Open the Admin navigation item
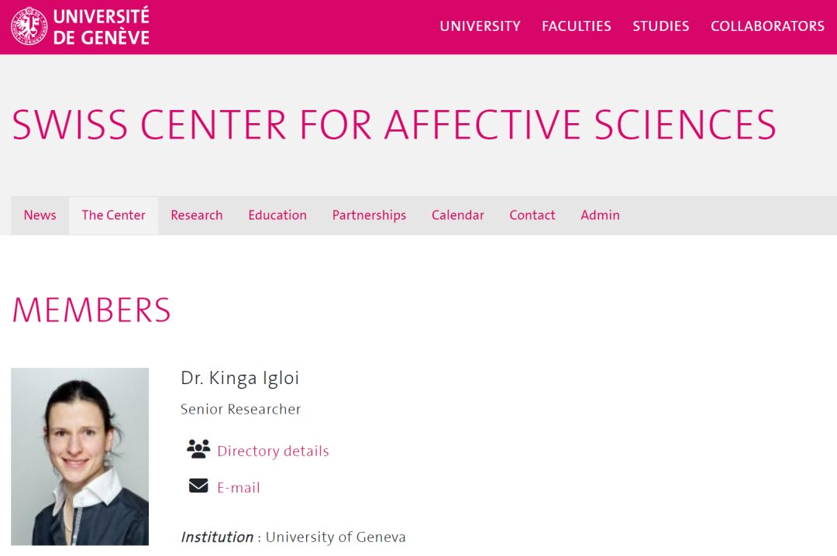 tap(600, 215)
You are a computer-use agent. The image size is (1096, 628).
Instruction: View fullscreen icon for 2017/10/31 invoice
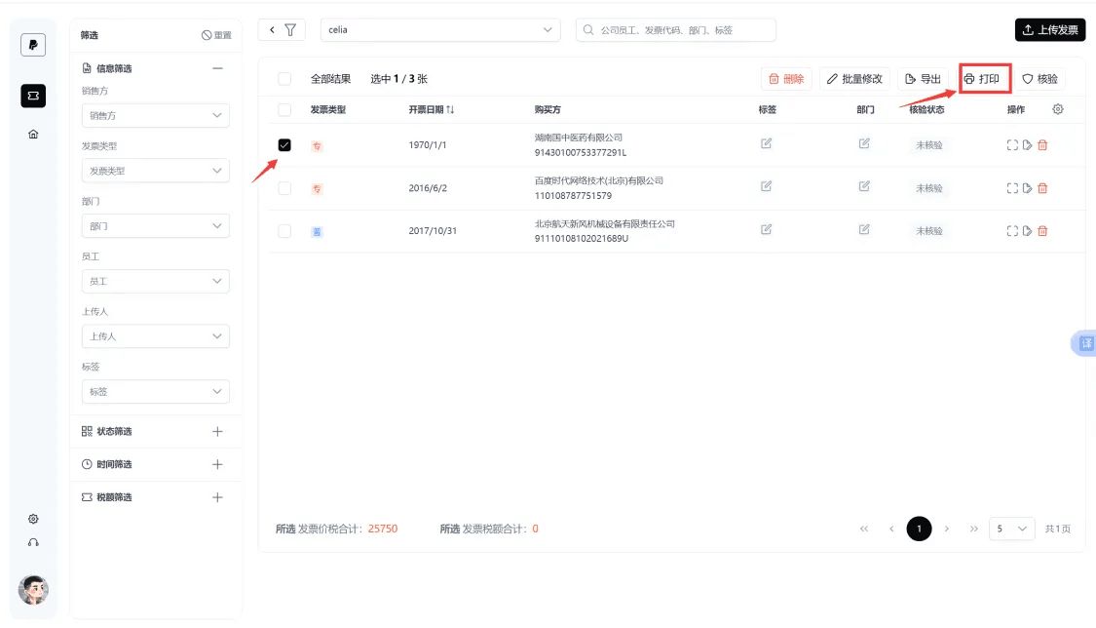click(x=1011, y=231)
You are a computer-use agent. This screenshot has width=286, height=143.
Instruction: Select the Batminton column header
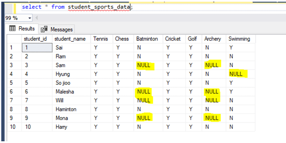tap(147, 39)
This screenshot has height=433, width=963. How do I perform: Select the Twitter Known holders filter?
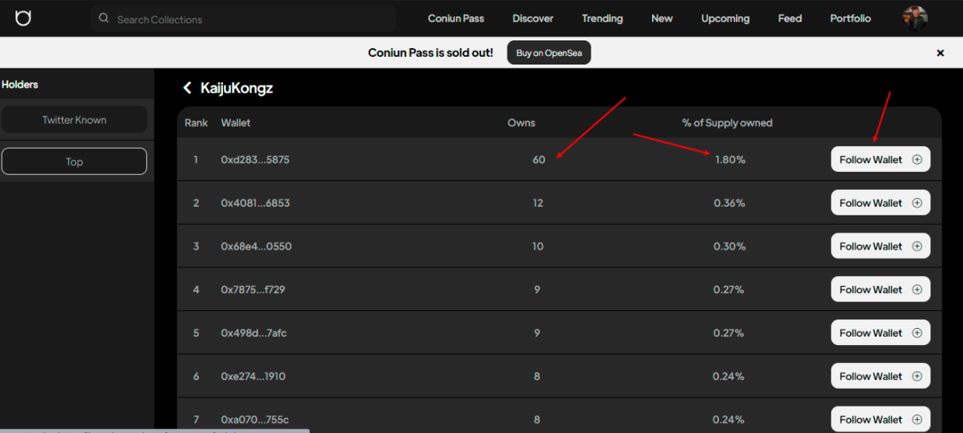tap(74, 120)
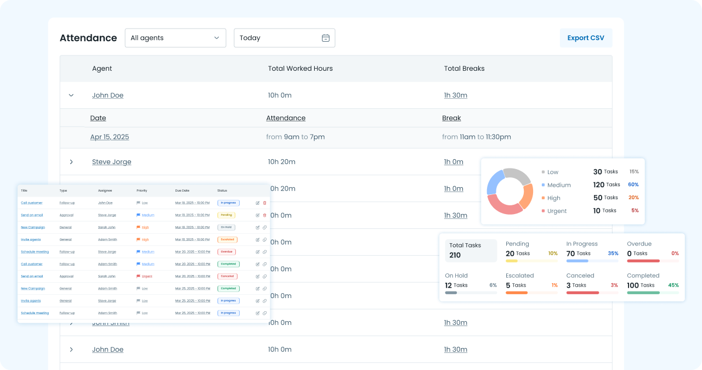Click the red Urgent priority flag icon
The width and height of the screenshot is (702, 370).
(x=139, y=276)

══════════

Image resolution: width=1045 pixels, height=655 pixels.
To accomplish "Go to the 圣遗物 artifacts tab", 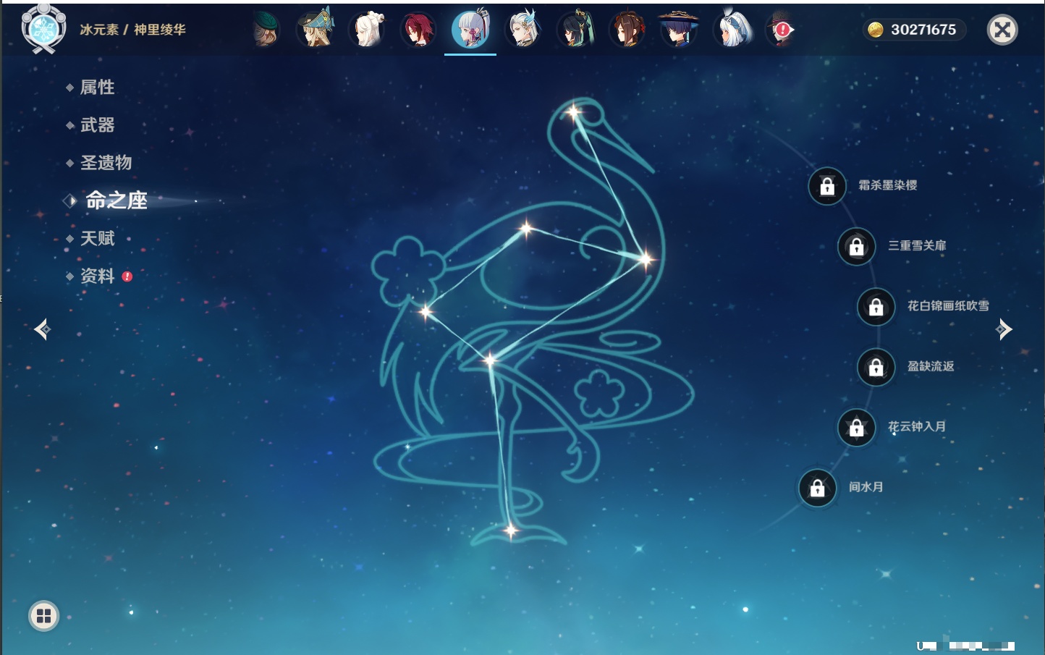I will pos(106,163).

══════════

What you have to do
A bare number is the whole answer: how many lines in the listing hold the string "agent".

Solved exercise
2